“It should just work”: access to library resources in Discovery layers and Open Web searching
Kendall Bartsch, ThirdIron (Gold Sponsor)
Link resolvers cumbersome, often claim “full-text available” but… it’s not…. Or there are too many options so confuse users who just want the text. Perception from users that the button “almost never works”. Suggestion to “just do what SciHub does”. Various other solutions like ResearchGate, Academia.edu, Reddit, #ICanHazPDF – sharing and piracy “steal” an estimated 20% of usage from publisher sites. [Some of this because link resolver clunky, much also because people aren’t members of libraries that can afford what they want.]
ThirdIron reinvented a linking syntax LibKey. Based on:
- article metadata – essentially a dark archive of Crossref, but also metadata from other sources too.

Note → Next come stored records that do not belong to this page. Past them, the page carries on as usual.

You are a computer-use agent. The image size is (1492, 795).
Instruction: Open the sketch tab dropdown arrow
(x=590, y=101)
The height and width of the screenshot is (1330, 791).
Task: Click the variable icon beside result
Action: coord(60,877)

Vet, correct, normalise, maintain data (tells CrossRef about mistakes they find), and incorporate open access metadata including OADOI.
- entitlements data – tools to import holdings data across different vendors who all represent holding data differently
- library authentication/fulfilment
When a user requests an item, all this is put together by LibKey and results in the PDF or abstract URL.
LibKey Discovery: This can be integrated into various discovery layers including Primo: links could be “download PDF”, “view issue contents”, “read article”, etc (recently including if in html only not PDF).
LibKey Link: Want to also expand service into anywhere else you’d use an OpenURL base url, eg Google Scholar, or linking from Web of Science, reference lists etc. Can fall back to regular link resolver. (This is coming soon.)
LibKey Nomad: Linking from web searching – browser extension that can be downloaded by individual or installed on an enterprise basis.